An announcement from federal officials did indeed come sooner rather than later. Shortly after the governor’s announcement, Treasury Secretary Janet Yellen, Federal Board Reserve Chair Jerome Powell and Federal Deposit Insurance Corp. Chairman Martin Gruenberg announced a series of actions Sunday evening, including enabling the FDIC to complete its resolution of Silicon Valley Bank and the creation of a new Bank Term Funding Program (BTFP) that will provide one-year loans to address liquidity pressures for banks, with up to $25 billion from the Exchange Stabilization Fund as a backstop for the BTFP.
“Depositors will have access to all of their money starting Monday, March 13,” Yellen, Powell and Gruenberg said in a joint statement. “No losses associated with the resolution of Silicon Valley Bank will be borne by the taxpayer.”
‘Clearly a concern’
The Friday run on SBV prompted the California Department of Financial Protection and Innovation to intervene and close the bank, which then tapped the FDIC to help protect depositors.

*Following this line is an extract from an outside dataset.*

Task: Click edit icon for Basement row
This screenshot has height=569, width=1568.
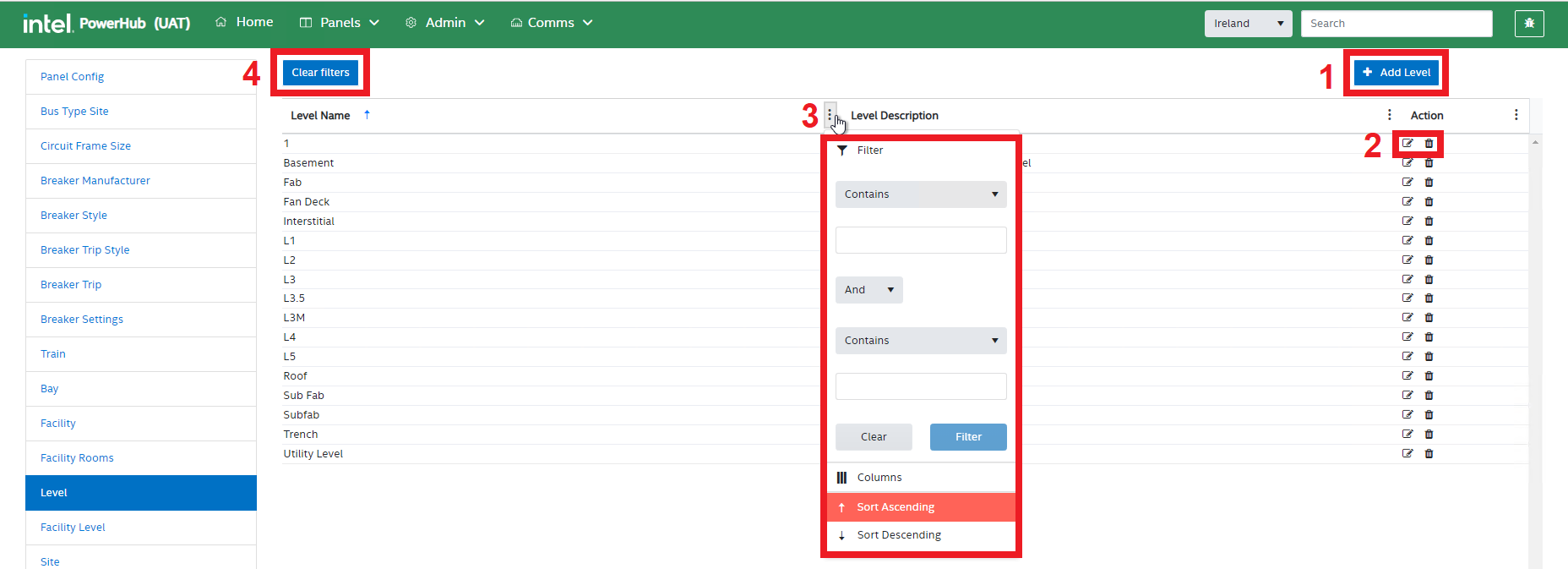Action: tap(1407, 163)
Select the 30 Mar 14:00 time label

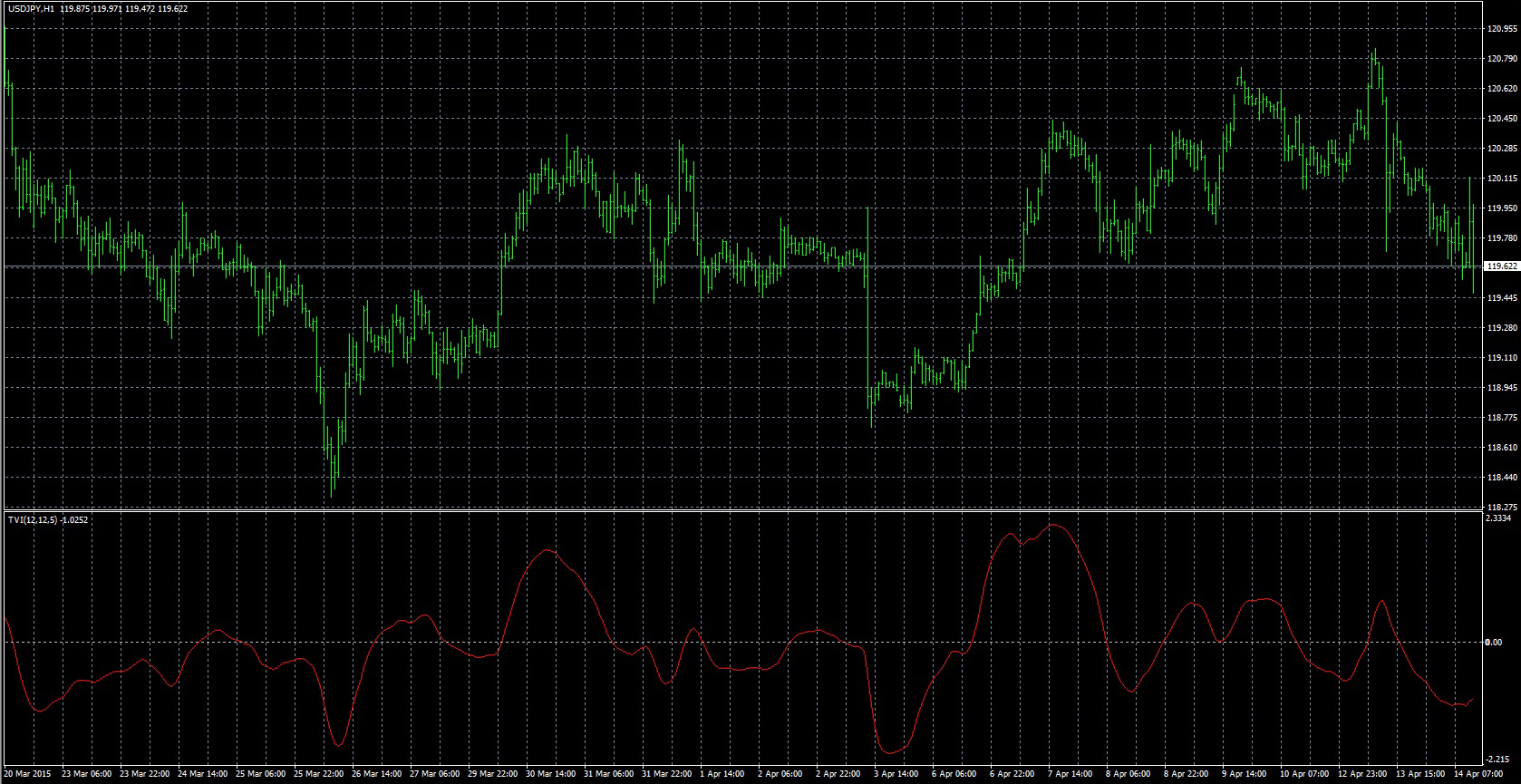[551, 774]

The FDIC created the Deposit Insurance National Bank of Santa Clara (DINB) to help facilitate those efforts.
The FDIC protects up to $250,000 of customer deposits. However, many SVB customers, including tech businesses and wealthy individuals, had much more than that in their accounts, which was part of what has caused so much anxiety.
SVB is the 16th largest bank in the country and had approximately $209 billion in total assets and about $175.4 billion in deposits at the end of 2022.
Before the Sunday evening announcement, Yellen also appeared on “Face the Nation.”
“Whenever a bank, especially one like Silicon Valley Bank with billions of dollars in deposits fails, it’s clearly a concern,” said Yellen during the appearance. “From a standpoint of depositors, many of which may be small businesses, they rely on access to their funds, to be able to pay the bills that they have, and they employ tens of thousands of people across the country. We’ve been hearing from those depositors and other concerned people this weekend. So let me say that I’ve been working all weekend with our banking regulators to design appropriate policies to address this situation.”
Yellen was asked if she believes anything similar could happen at other regional banks around the country.
“Let me just say that we want to make sure that the troubles that exist at one bank don’t create contagion to others that are sound,” Yellen explained, adding that the goal is always to use supervision and regulation to avoid contagion.
Brennan also asked the Treasury secretary whether a government bailout was at all possible.
“Let me be clear that during the financial crisis, there were investors and owners of systemic large banks that were bailed out, and we’re certainly not looking,” said Yellen. “And the reforms that have been put in place means that we’re not going to do that again. But we are concerned about depositors and are focused on trying to meet their needs.”